# DIRECTIONS
Update the rows in the stretch from the line containing "This screenshot has width=2520, height=1484. In" through the line containing "What do you see at coordinates (1626, 847)", replacing "hide others" with "show all" and leaving everything else unchanged. Return only those lines.

# RECORDS PROVIDED
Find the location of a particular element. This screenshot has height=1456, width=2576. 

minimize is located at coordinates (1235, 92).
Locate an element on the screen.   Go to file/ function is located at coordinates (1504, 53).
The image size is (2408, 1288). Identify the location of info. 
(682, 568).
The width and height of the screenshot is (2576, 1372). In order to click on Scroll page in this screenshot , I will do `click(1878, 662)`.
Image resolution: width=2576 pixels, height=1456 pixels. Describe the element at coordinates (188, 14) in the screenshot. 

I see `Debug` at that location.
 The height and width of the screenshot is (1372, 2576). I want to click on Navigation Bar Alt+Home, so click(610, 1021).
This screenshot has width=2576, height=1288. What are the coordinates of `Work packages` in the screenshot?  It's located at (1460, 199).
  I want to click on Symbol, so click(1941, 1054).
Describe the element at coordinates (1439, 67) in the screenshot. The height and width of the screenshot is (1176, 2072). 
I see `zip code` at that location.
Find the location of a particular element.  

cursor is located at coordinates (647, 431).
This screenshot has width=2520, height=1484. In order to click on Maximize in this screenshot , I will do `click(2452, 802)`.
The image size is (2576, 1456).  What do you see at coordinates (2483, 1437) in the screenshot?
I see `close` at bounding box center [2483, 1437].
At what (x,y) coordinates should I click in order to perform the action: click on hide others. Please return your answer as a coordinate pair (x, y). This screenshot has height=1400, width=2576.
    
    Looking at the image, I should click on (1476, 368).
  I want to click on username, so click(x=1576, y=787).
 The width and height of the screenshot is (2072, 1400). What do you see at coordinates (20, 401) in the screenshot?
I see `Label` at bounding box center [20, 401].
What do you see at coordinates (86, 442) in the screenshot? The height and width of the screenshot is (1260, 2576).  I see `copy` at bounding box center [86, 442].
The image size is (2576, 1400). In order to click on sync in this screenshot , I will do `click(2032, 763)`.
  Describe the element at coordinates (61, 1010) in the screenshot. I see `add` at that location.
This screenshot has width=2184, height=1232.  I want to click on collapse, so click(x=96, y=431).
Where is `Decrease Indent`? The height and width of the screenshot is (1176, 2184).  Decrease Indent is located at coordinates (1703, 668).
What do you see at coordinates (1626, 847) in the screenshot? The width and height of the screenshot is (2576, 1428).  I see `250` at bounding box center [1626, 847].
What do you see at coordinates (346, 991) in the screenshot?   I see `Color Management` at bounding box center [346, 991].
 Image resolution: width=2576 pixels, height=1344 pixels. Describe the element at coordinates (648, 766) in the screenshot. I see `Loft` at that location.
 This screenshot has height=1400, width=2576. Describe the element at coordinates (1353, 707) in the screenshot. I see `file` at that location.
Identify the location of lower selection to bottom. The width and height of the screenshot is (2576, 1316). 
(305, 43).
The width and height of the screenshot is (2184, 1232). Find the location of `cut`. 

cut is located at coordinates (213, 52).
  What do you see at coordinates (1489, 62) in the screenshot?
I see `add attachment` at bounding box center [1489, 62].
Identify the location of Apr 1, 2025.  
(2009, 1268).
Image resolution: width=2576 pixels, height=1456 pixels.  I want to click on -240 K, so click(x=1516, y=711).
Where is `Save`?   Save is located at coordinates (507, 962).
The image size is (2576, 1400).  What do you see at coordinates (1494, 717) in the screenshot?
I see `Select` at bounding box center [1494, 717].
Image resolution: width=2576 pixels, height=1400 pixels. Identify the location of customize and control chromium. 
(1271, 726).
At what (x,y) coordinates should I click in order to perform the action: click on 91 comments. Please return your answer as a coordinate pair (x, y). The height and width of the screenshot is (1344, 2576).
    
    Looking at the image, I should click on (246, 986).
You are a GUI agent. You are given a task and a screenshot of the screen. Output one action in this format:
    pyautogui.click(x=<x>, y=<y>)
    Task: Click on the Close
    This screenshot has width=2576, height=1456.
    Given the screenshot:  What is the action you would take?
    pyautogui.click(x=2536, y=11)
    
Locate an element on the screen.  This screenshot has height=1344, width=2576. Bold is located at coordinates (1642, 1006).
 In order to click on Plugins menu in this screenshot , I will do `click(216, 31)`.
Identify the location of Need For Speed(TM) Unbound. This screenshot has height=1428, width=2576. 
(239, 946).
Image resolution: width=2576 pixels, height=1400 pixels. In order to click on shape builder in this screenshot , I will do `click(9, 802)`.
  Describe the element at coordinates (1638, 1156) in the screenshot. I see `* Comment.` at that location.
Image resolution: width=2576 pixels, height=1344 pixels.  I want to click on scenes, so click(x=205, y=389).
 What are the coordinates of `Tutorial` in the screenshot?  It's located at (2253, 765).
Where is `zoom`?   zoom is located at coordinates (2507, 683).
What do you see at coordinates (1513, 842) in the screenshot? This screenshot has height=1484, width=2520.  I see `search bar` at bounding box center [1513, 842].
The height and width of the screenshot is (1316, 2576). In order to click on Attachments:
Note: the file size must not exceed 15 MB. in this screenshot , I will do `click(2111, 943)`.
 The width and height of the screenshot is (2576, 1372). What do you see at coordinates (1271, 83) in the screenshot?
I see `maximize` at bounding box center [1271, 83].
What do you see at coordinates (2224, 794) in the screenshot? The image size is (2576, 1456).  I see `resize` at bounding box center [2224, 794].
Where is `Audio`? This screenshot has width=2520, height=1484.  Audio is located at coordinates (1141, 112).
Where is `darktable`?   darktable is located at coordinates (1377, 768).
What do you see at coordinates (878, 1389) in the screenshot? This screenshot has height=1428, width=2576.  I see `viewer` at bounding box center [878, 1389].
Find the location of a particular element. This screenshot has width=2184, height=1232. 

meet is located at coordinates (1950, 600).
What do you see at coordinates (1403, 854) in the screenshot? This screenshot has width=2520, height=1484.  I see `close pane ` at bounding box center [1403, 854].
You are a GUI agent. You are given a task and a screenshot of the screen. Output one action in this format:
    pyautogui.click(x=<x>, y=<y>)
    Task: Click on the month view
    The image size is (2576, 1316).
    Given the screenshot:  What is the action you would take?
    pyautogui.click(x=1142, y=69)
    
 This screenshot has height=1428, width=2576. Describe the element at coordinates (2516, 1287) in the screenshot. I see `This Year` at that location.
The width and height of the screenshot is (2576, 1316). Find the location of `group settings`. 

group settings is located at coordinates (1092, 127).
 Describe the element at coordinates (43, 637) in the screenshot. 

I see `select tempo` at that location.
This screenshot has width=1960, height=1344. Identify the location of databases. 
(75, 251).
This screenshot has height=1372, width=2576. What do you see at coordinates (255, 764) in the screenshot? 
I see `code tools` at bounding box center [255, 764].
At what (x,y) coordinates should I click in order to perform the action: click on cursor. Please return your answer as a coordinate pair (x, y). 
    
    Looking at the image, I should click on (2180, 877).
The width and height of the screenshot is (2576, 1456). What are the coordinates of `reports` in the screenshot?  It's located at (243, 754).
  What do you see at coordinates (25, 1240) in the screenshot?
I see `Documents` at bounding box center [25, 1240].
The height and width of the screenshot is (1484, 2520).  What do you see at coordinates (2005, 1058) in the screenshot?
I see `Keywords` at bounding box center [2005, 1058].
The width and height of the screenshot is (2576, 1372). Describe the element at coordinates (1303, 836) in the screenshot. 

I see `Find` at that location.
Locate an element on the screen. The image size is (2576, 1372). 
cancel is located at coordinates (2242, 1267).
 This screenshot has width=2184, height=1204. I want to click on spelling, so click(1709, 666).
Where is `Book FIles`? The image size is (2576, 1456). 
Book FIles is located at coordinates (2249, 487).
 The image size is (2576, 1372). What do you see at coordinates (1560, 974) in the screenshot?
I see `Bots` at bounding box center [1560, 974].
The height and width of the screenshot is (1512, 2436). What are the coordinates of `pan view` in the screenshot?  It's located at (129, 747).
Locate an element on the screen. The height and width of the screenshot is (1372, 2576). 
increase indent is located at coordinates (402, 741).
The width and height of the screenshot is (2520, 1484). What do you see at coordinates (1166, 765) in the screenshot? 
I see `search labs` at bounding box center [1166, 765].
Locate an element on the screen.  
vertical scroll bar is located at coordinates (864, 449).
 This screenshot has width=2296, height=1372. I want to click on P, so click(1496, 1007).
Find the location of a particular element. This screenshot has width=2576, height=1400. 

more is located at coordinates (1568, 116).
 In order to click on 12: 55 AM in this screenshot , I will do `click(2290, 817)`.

# TASK RESULT
This screenshot has width=2520, height=1484. In order to click on Maximize in this screenshot , I will do `click(2452, 802)`.
The image size is (2576, 1456).  What do you see at coordinates (2483, 1437) in the screenshot?
I see `close` at bounding box center [2483, 1437].
At what (x,y) coordinates should I click in order to perform the action: click on show all. Please return your answer as a coordinate pair (x, y). This screenshot has height=1400, width=2576.
    
    Looking at the image, I should click on (1476, 368).
  I want to click on username, so click(x=1576, y=787).
 The width and height of the screenshot is (2072, 1400). What do you see at coordinates (20, 401) in the screenshot?
I see `Label` at bounding box center [20, 401].
What do you see at coordinates (86, 442) in the screenshot? The height and width of the screenshot is (1260, 2576).  I see `copy` at bounding box center [86, 442].
The image size is (2576, 1400). In order to click on sync in this screenshot , I will do `click(2032, 763)`.
  Describe the element at coordinates (61, 1010) in the screenshot. I see `add` at that location.
This screenshot has width=2184, height=1232.  I want to click on collapse, so click(x=96, y=431).
Where is `Decrease Indent`? The height and width of the screenshot is (1176, 2184).  Decrease Indent is located at coordinates (1703, 668).
What do you see at coordinates (1626, 847) in the screenshot? The width and height of the screenshot is (2576, 1428).  I see `250` at bounding box center [1626, 847].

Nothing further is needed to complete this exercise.